The Size is the total number of genes associated with the term and in the lumiHumanAll.db package.
It should be noted that ratios, concentrations, amounts, and other numerical data may be expressed herein in a range format. It is to be understood that such a range format is used for convenience and brevity, and thus, should be interpreted in a flexible manner to include not only the numerical values explicitly recited as the limits of the range, but also to include all the individual numerical values or sub-ranges encompassed within that range as if each numerical value and sub-range is explicitly recited. To illustrate, a concentration range of “about 0.1% to about 5%” should be interpreted to include not only the explicitly recited concentration of about 0.1 wt% to about 5 wt%, but also include individual concentrations (e.g., 1%, 2%, 3%, and 4%) and the sub-ranges (e.g., 0.5%, 1.1%, 2.2%, 3.3%, and 4.4%) within the indicated range. The term “about” can include ±1%, ±2%, ±3%, ±4%, ±5%, ±6%, ±7%, ±8%, ±9%, or ±10%, or more of the numerical value(s) being modified. In addition, the phrase “about ‘x’ to ‘y’” includes “about ‘x’ to about ‘y’”.

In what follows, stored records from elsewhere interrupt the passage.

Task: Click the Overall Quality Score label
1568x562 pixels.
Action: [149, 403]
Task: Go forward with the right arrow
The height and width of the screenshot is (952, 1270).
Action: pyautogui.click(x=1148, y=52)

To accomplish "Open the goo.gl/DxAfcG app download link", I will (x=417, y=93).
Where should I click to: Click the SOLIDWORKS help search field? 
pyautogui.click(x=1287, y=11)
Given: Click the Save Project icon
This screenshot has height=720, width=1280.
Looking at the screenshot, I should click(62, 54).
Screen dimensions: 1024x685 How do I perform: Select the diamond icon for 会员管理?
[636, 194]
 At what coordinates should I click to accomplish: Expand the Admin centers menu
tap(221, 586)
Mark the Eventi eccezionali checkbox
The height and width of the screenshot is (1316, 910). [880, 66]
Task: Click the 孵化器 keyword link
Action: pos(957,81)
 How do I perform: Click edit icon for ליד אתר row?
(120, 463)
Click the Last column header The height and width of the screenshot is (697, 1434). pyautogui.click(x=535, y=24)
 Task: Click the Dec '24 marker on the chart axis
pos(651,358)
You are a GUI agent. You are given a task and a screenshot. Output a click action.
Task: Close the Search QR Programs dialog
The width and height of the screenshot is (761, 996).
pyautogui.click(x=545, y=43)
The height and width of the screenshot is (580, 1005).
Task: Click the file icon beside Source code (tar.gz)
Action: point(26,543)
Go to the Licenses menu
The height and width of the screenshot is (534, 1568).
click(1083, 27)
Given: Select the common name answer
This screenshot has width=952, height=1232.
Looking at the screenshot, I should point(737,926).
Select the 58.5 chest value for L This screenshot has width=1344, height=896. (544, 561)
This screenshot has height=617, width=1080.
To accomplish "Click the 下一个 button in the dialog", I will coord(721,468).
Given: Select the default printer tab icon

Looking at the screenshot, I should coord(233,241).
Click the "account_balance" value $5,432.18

It should be emphasized that the above-described embodiments of the present disclosure are merely possible examples of implementations, and are set forth only for a clear understanding of the principles of the disclosure. Many variations and modifications may be made to the above-described embodiments of the disclosure without departing substantially from the spirit and principles of the disclosure. All such modifications and variations are intended to be included herein within the scope of this disclosure.